At the same time, about one of every eight vehicles traveling in the express lanes is doing so illegally.
That's according to an annual report on the high occupancy vehicle lanes, given to legislators Wednesday by the Utah Department of Transportation.
Utah has 62 miles of such lanes on Interstate 15 along the Wasatch Front and is about to add 10 more miles in Davis County. That is the longest stretch of express lanes in the country, said UDOT Executive Director Carlos Braceras.
"The express lanes are moving almost twice as many people as general-purpose lanes," about 3,600 per hour compared to 1,900, Braceras said. That is mostly because cars in the carpool lane carry more passengers.
Braceras said surveys show about 12 percent of cars there are violators, down about 1 percent from last year after some enforcement blitzes by the Utah Highway Patrol.
Carpools account for 63 percent of vehicles in the lanes. Braceras said the 5 to 6 mph faster speeds there help encourage carpools.
Another 19 percent of cars in the express lanes are single-passenger vehicles paying tolls. Another 4 percent are clean-fuel vehicles, which may use the lanes for free. And 2 percent are buses or motorcycles, also allowed toll-free.

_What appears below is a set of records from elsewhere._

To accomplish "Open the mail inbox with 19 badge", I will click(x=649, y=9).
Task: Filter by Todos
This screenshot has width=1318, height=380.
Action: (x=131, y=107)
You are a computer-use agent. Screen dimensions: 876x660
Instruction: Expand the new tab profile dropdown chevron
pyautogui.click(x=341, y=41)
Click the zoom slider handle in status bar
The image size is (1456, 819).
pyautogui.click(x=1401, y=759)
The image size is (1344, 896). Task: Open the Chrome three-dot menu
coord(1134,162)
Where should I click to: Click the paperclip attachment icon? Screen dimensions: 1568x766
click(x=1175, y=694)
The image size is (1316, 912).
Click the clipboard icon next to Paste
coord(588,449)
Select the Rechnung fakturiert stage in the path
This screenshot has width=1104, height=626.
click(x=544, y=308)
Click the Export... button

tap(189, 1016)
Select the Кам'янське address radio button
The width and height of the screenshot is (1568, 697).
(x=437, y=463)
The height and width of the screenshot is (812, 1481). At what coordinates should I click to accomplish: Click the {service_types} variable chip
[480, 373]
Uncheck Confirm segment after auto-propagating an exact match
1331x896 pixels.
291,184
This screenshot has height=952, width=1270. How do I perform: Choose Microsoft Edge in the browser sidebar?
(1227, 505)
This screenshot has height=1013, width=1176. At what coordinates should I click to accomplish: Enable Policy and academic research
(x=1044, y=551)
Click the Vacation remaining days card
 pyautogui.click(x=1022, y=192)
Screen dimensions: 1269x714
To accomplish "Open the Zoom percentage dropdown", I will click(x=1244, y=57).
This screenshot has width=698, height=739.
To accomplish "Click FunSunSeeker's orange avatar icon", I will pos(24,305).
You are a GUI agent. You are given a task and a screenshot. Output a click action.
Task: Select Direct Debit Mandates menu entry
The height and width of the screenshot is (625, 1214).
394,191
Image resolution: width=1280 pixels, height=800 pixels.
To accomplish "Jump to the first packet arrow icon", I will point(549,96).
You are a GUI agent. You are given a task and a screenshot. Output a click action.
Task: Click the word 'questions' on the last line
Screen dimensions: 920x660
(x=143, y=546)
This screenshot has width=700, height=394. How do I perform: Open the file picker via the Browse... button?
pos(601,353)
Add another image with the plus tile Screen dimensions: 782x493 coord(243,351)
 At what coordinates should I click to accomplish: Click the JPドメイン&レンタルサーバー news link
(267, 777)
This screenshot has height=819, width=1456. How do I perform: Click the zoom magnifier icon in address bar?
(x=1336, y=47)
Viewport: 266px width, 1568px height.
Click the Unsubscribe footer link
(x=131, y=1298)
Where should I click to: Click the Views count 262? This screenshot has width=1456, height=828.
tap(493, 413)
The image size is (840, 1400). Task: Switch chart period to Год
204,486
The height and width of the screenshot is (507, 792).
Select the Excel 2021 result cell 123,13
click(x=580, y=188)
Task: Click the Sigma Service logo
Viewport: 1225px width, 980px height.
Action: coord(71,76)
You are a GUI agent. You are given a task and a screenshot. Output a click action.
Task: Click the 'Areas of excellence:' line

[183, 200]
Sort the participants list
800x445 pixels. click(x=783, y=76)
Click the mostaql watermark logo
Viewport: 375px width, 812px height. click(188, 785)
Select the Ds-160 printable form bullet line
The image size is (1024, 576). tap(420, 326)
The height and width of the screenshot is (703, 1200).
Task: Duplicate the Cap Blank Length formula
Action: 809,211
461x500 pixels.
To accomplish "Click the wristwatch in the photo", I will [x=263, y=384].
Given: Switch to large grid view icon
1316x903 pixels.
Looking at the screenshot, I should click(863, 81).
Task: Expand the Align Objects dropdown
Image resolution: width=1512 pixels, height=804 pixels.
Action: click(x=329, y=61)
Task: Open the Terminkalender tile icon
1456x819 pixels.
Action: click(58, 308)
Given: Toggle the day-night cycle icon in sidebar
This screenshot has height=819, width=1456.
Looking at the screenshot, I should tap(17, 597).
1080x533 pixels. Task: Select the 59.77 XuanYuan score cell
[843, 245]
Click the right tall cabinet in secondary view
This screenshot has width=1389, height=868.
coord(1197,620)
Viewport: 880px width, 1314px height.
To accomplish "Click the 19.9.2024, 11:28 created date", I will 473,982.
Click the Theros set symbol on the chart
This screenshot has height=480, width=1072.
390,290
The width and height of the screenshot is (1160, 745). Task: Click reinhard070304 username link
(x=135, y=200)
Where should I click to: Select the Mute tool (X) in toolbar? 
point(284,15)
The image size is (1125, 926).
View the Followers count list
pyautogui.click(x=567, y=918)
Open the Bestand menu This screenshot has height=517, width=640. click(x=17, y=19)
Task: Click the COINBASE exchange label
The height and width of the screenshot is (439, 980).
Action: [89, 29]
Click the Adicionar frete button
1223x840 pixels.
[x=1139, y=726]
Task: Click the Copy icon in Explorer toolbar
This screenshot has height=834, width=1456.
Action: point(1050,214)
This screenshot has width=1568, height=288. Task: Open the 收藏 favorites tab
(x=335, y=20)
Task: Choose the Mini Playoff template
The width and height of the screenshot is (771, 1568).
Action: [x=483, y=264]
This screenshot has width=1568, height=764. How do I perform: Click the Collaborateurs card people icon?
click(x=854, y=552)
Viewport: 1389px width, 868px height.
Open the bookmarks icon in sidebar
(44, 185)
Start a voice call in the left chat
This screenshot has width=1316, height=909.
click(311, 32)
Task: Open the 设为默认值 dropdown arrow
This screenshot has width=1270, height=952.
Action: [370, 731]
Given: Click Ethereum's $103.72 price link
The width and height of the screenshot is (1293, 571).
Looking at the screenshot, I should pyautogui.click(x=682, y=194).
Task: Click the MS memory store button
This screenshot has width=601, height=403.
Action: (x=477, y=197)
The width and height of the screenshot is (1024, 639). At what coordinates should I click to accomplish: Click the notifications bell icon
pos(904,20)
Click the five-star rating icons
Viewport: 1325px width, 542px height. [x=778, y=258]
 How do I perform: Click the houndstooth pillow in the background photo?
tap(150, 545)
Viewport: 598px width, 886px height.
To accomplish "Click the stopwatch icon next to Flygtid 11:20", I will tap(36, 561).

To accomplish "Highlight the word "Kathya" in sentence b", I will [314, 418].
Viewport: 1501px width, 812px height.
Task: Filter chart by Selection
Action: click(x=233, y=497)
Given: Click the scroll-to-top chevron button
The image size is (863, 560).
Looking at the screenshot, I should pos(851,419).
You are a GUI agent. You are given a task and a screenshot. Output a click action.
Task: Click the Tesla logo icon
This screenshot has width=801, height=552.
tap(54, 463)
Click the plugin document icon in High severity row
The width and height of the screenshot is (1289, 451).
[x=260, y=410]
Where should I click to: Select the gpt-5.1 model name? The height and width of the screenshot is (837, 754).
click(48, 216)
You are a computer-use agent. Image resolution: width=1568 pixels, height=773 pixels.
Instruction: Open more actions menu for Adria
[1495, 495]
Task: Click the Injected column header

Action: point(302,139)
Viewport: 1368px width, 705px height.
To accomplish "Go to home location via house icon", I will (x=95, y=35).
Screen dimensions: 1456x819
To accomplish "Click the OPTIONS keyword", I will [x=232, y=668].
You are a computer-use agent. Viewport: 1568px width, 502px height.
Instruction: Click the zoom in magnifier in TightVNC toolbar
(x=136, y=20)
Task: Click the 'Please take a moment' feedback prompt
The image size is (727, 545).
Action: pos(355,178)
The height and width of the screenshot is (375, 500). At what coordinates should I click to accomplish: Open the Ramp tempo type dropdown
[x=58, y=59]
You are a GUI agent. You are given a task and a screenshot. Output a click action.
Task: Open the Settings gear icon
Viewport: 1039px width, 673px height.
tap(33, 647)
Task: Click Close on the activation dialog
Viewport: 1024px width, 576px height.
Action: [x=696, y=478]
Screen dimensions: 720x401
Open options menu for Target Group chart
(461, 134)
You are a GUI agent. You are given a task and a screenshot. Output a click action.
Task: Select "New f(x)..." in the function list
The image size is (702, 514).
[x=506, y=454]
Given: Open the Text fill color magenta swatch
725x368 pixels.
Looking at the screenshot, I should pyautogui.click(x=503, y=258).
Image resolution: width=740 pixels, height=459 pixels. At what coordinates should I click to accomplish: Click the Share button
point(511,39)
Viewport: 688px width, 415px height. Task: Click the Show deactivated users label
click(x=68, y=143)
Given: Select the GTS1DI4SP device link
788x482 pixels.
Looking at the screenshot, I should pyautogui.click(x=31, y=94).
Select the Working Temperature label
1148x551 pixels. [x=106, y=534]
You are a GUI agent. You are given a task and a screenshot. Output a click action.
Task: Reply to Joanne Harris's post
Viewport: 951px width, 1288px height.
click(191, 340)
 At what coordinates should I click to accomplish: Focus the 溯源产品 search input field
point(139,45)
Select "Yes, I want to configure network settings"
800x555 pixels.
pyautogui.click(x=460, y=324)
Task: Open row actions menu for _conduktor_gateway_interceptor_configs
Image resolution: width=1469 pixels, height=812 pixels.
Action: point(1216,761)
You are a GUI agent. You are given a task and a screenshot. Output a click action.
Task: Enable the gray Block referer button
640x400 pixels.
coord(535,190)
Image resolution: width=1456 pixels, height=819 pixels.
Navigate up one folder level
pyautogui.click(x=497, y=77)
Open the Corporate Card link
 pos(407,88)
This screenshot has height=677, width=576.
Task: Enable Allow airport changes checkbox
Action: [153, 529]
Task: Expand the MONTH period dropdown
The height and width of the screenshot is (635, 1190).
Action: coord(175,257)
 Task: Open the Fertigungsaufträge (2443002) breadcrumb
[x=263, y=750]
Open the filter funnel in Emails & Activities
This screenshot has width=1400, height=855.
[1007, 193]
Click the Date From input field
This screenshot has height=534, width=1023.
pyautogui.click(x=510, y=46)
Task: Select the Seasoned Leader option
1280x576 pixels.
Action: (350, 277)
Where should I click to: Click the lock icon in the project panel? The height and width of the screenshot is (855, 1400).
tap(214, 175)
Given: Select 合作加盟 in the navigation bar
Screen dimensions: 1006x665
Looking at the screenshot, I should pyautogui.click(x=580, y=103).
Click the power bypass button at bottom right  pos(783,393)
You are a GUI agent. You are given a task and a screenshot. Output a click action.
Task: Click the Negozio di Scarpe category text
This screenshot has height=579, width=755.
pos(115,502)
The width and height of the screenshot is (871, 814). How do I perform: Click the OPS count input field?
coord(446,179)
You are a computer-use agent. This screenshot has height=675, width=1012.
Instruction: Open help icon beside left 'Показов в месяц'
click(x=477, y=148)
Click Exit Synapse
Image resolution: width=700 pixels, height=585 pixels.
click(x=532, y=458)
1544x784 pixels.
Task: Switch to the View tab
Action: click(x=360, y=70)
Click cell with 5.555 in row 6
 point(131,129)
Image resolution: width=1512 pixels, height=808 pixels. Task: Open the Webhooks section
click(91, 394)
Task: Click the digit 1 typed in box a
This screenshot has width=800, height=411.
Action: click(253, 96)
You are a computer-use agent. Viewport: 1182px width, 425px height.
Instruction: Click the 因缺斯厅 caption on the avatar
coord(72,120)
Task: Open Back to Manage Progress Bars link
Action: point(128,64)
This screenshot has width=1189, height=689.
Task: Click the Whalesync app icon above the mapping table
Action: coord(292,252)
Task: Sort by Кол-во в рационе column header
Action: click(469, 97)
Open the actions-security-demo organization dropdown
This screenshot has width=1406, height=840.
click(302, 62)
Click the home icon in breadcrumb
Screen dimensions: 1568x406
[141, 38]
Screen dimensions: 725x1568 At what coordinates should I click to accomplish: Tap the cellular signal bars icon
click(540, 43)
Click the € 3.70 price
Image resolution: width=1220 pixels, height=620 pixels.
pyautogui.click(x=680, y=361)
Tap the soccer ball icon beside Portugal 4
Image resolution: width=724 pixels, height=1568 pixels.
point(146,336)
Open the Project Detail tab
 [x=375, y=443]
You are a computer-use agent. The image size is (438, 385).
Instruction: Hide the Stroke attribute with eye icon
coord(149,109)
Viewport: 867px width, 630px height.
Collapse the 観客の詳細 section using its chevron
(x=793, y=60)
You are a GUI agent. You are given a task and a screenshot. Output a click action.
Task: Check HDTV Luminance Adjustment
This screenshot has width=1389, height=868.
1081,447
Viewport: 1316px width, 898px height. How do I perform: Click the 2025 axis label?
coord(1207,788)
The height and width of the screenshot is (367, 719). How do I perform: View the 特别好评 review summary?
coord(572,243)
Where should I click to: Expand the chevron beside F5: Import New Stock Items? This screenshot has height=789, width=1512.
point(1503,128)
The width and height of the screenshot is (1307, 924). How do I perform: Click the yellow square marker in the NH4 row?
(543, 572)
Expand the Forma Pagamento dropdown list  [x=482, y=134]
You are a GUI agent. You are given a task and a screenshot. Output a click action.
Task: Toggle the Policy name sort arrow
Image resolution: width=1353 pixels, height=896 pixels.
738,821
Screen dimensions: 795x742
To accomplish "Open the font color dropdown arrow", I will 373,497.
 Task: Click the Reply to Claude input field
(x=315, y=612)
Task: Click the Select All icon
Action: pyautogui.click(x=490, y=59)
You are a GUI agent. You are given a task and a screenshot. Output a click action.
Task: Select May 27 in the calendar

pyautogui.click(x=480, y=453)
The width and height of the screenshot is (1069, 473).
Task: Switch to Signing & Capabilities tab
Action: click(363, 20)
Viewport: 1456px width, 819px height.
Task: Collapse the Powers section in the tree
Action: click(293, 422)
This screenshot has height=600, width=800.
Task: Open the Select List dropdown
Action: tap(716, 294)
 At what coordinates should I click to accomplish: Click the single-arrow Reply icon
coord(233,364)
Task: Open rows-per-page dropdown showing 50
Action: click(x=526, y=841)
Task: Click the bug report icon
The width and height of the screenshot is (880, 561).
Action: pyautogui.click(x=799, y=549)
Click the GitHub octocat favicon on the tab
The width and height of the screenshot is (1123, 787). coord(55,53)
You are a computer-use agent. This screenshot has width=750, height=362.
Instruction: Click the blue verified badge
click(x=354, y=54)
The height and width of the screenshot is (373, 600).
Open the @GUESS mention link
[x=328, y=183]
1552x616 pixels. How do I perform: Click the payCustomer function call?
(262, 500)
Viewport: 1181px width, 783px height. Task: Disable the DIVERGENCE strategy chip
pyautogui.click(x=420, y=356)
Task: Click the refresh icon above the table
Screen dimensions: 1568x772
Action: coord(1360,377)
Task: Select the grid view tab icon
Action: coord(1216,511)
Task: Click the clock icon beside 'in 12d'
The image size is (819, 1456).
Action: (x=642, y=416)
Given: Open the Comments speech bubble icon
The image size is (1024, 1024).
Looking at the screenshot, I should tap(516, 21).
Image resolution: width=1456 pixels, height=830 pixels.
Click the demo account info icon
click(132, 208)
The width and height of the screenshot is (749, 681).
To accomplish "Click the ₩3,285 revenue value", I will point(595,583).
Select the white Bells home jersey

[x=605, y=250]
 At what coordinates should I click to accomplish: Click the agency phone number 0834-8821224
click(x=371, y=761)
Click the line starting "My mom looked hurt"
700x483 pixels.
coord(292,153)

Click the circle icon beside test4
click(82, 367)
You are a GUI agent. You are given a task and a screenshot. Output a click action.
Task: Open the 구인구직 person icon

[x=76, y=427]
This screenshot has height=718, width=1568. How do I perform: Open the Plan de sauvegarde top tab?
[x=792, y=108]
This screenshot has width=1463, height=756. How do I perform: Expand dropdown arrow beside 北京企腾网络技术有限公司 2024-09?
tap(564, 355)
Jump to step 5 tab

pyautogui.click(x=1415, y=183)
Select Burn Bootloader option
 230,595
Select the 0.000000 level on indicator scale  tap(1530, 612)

Express lanes carry 10.3 percent of all traffic but have only 6.2 percent of the crashes. The improved safety record is because cars move in and out of express lanes less often than other lanes and also have no traffic to their left, Braceras said.
Braceras said It costs Utah $840,000 to operate a toll system with electronic transponders to allow single-car drivers to use the carpool lanes, and the system brings in only $672,000 in revenue.
Braceras said UDOT is working with the contractor that operates the transponders to try to close that funding gap.